Before we can start using the gulpfile, we need to install a few new dependancies used to concatenate, optimise, and minimise our code, as well as fix some file paths with the initial Ionic files.

First, in your terminal, run the following:

  • npm install --save-dev gulp-uglify
  • npm install --save-dev main-bower-files

Second, open bower.json file with that same text editor and change devDependencies to dependencies.

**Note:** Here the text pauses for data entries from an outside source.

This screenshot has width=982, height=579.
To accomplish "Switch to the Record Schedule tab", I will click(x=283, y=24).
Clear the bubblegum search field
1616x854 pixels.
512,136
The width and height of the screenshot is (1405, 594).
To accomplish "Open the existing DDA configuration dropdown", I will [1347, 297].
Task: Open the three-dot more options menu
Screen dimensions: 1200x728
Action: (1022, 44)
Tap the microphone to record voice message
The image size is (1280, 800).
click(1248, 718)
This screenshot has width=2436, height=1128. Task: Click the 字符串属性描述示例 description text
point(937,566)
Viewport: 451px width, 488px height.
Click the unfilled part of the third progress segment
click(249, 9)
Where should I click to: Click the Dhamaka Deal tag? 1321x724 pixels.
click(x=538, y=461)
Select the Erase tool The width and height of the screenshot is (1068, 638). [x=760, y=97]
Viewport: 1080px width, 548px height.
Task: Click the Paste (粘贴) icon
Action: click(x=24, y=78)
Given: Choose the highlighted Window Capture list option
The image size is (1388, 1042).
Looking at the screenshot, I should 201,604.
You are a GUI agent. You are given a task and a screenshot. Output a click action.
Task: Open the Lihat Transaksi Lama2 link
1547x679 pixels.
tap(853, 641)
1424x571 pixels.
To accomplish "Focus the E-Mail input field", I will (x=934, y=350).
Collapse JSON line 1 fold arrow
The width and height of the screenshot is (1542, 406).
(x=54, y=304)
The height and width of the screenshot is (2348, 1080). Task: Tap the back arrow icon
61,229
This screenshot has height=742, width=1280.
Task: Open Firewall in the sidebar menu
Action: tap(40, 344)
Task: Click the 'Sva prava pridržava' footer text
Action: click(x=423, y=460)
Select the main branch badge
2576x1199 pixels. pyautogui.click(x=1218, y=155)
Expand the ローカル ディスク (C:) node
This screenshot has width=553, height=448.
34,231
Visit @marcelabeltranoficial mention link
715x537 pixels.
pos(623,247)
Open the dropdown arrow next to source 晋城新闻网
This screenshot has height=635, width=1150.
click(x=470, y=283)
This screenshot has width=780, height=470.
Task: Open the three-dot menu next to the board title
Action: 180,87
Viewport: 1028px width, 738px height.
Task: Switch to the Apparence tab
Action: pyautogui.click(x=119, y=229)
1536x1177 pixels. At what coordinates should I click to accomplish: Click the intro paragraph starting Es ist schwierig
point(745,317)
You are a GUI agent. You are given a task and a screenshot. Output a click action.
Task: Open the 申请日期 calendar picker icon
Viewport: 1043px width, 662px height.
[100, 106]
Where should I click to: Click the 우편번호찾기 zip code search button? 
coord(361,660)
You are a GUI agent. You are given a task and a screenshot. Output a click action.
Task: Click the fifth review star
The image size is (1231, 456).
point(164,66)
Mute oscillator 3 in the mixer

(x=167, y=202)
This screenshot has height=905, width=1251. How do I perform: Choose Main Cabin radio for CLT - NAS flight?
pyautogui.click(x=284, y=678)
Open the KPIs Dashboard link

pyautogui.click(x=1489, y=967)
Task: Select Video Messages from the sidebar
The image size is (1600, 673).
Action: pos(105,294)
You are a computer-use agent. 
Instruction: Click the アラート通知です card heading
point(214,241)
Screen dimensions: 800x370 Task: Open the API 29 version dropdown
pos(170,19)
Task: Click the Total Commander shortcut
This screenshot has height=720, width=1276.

This is an important step to do because the gulp library that concatenates the bower files works on libraries declared as dependencies.

Final Touches

Open scss/ionic.app.scss with your favourite text editor and replace the icons path and import path with the following:

// The path for our ionicons font files, relative to the built CSS in www/css
$ionicons-font-path: "bower_components/ionic/fonts" !default;
//Include all of Ionic
@import 'bower_components/ionic/scss/ionic';

Lastly, make sure your app/index.html file and app/main.js file look like the ones in the Gist.

Conclusion

Now we've setup all that we need to have a decent project structure good build automation, we can finally run gulp watch and ionic serve from our Terminal (in that order) and see the magic happen!

A window/tab will be opened with a header bar containing "Ionic Blank Starter"
From here, you can start building your app and dive into the glorious realm of Ionic and AngularJS development!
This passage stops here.